The largest US companies are expected to stage a repeat of strong profits growth when they announce earnings results over the next few weeks.
“According to analyst expectations, there appears to be enough left for a solid encore,” said Brian Hayes, an equity strategist at Morgan Stanley.
The first quarter ended a five-period streak of S&P 500 earnings declines that were worsened by the energy sector’s turmoil. Analysts expect a repeat of earnings growth, even if it’s not by as much.
Companies that have already reported, whose second quarters end in May and not June, are hinting at strong results for the rest of the pack. “So far, 78% of companies have beaten on EPS, 78% have beaten on sales and 70% have beaten on both–the best results we‘ve seen since we began tracking data for the early reporters in 2012,” said Savita Subramanian, the head of equity and quant strategy at BAML, in a note on Friday. “This suggests beats could be widespread this quarter.”
PepsiCo will on Tuesday kick off the heavy reporting season for the S&P 500, followed by Delta Air Lines on Thursday, and three of the big banks — JP Morgan, Wells Fargo, and Citigroup — on Friday.
Analysts always cut their earnings projections before earnings season, creating a lower bar bar for companies to beat. This time, their estimate cuts were the smallest in three years.

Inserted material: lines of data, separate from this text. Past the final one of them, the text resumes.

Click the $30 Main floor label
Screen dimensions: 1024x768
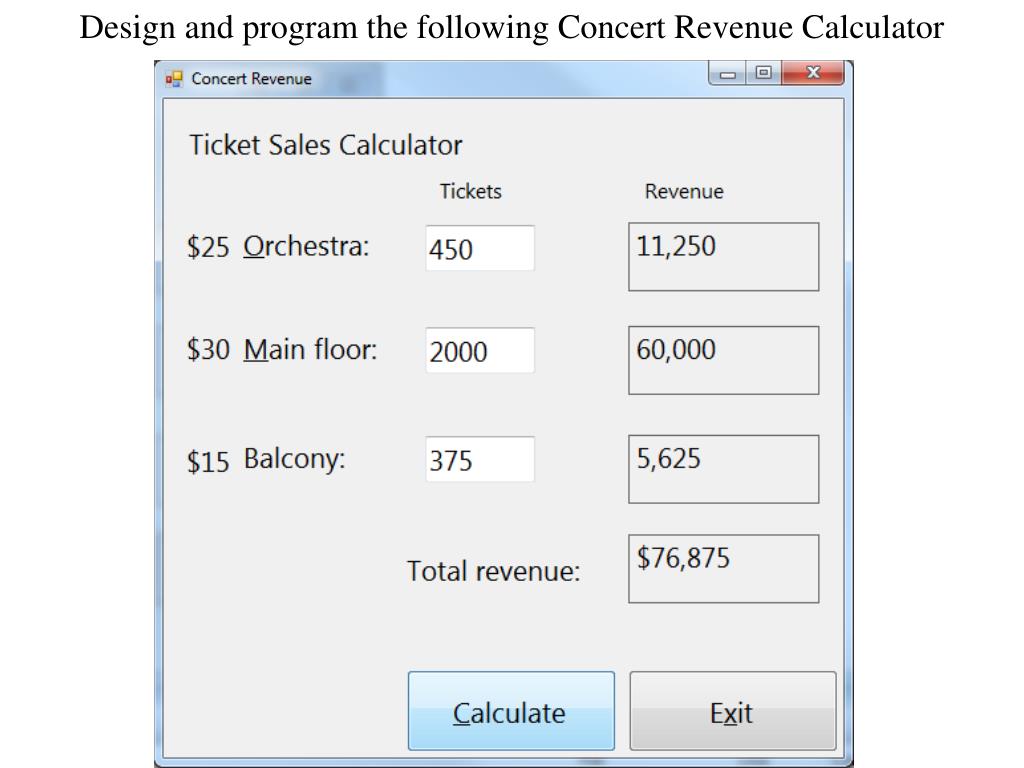[x=282, y=350]
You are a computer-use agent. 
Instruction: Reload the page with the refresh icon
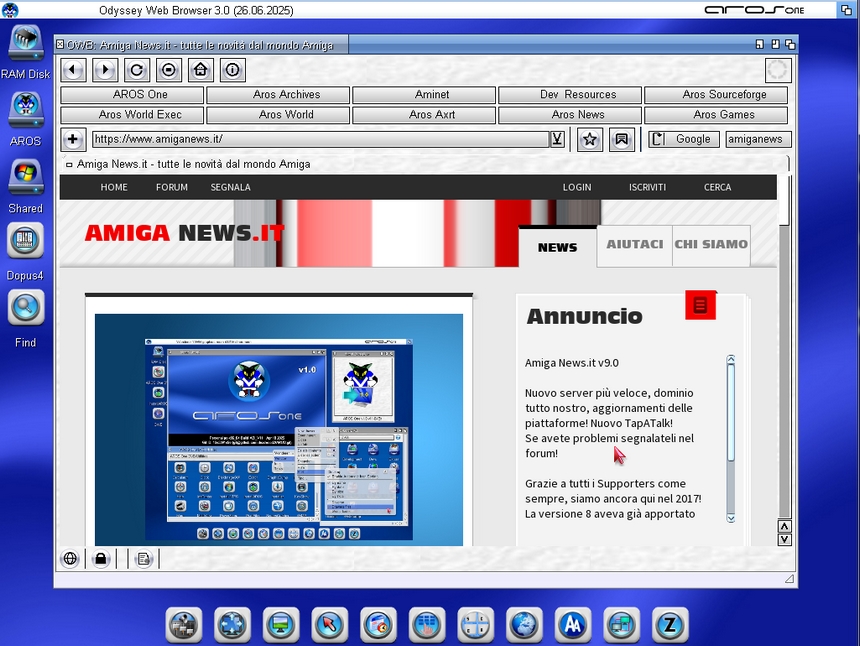137,70
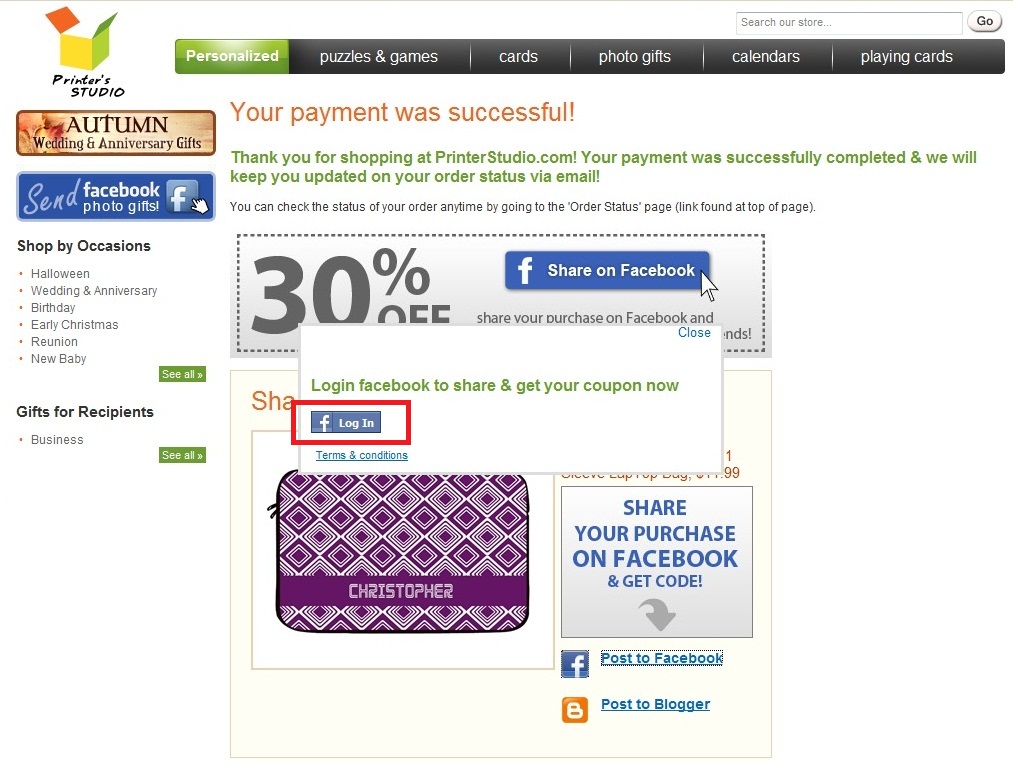Screen dimensions: 1013x780
Task: Click in the Search our store field
Action: pos(849,23)
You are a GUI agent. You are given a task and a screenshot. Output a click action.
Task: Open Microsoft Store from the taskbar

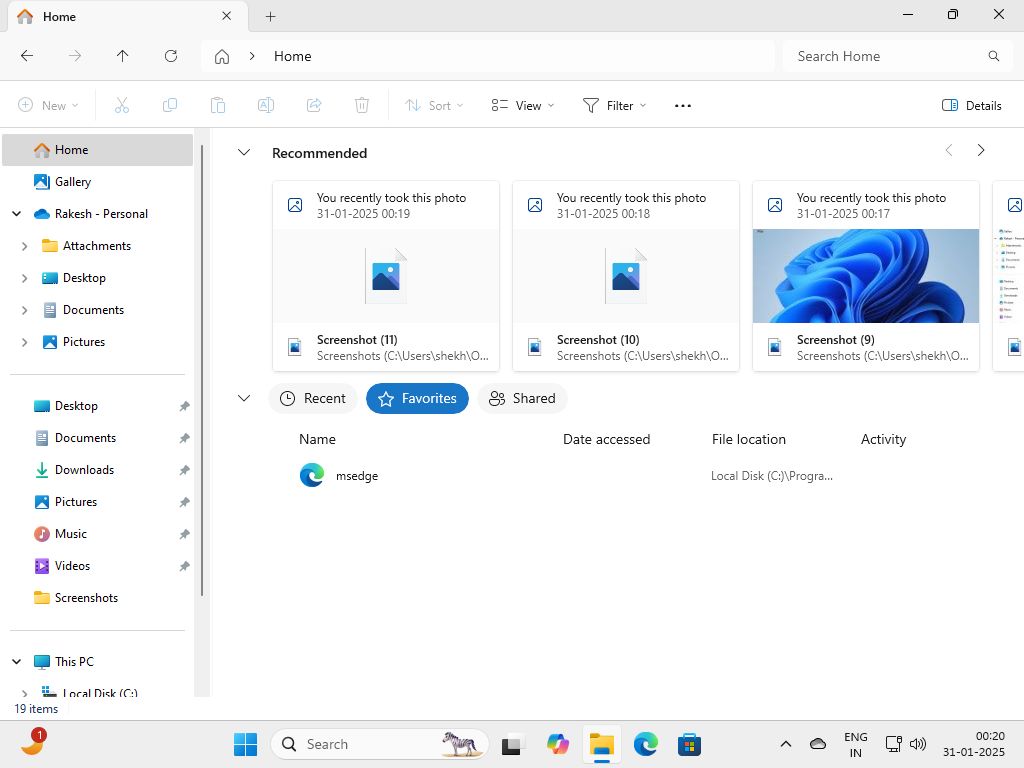(689, 744)
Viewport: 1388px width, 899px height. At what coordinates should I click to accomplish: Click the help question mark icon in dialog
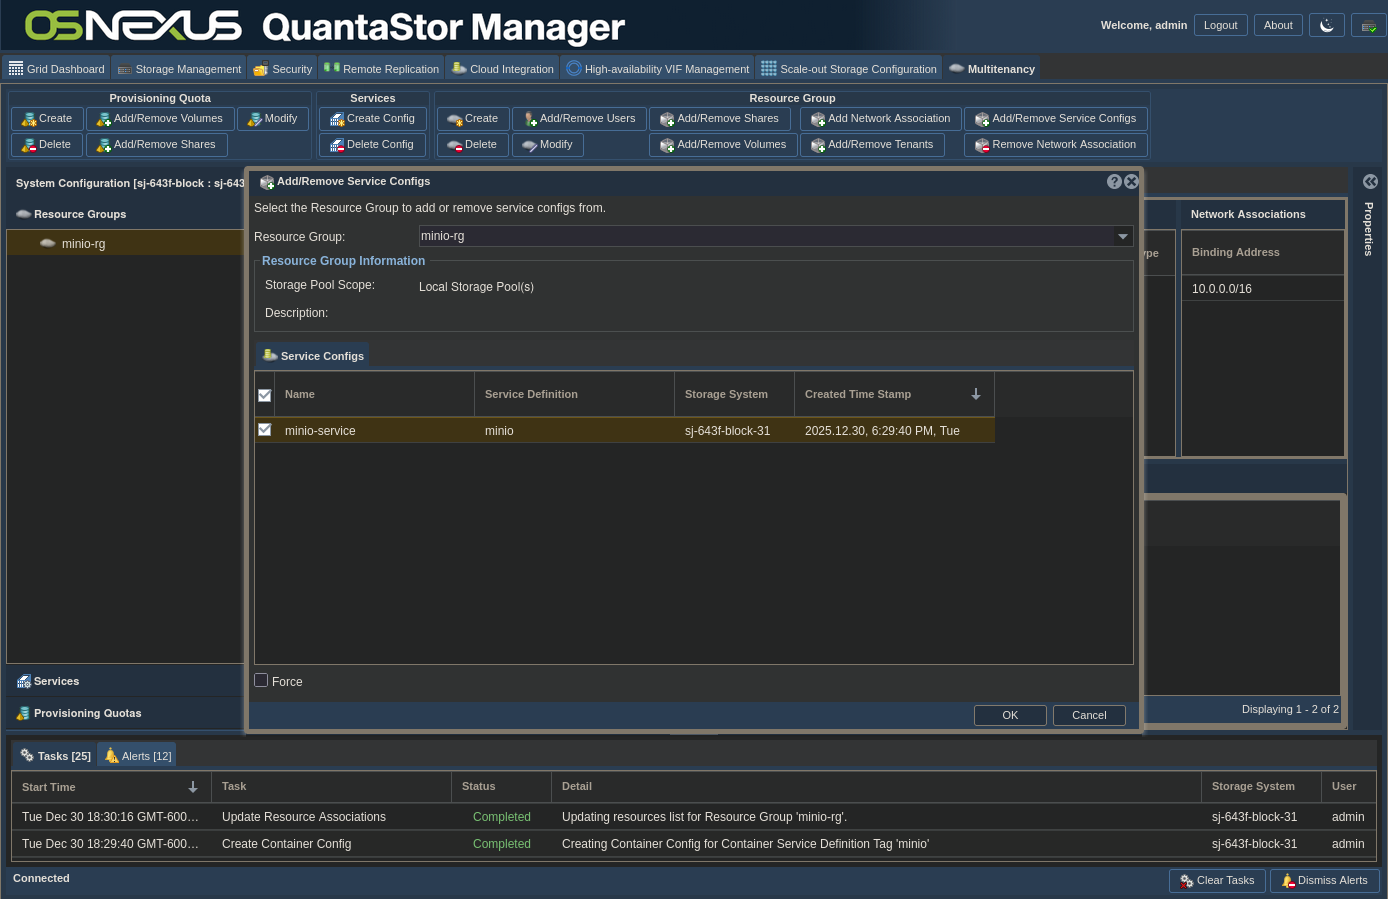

Goldman Sachs pegs the consensus estimate of S&P 500 earnings growth at 7%, about half the Q4 pace.
Although the energy sector is expected to lead year-over-year earnings growth, at 370%, it’s an obvious outlier. That’s because many results would reflect a rebound in oil prices, so the bar they have to clear to achieve growth is low. Wall Street has also watched oil prices rise, and has likely priced in some of the growth that will be announced.
The real ‘winners’ among sectors could be tech and financials, which have led the stock market’s gains this year. They are estimated to report 10% and 6% earnings growth respectively, according to Goldman Sachs.
Investors will be keen to see earnings-per-share growth after the rally in stock prices this year stretched valuations further. The stakes are higher for tech following a sharp rotation away from the sector and towards others less valued like health care.
Only one sector is expected to decline
Companies with more sales outside the US should put on a better showing than their domestically focused peers, according to RBC Capital Markets.
“Economic projections point to a pickup in nominal GDP on a global basis,” said Jonathan Golub, the firm’s chief equity strategist. “Given their greater economic sensitivity, non-U.S. companies are forecast to grow faster than those in the U.S. for 2Q and full-year 2017.”
Companies with high foreign sales are forecast to grow earnings by 9.1%, about three percentage points more than those with high US sales, according to RBC.
This makes the impact of the dollar on overseas earnings all the more important to watch. According to FactSet, more companies have cited the strong dollar/foreign exchange as having a negative impact than any other factor.
A tight jobs market remains a potential headwind to the consumer discretionary sector because it’s labor intensive, and to S&P 500 earnings at large, said David Kostin, Goldman’s chief equity strategist. Wage growth remains little changed, as the June jobs report released on Friday showed again. But a 100 basis-point increase in wage inflation would cut annual S&P 500 EPS by about 1%, Kostin estimated.
Consumer discretionary is projected to be the only sector that reports a year-on-year drop in earnings, Goldman’s data showed.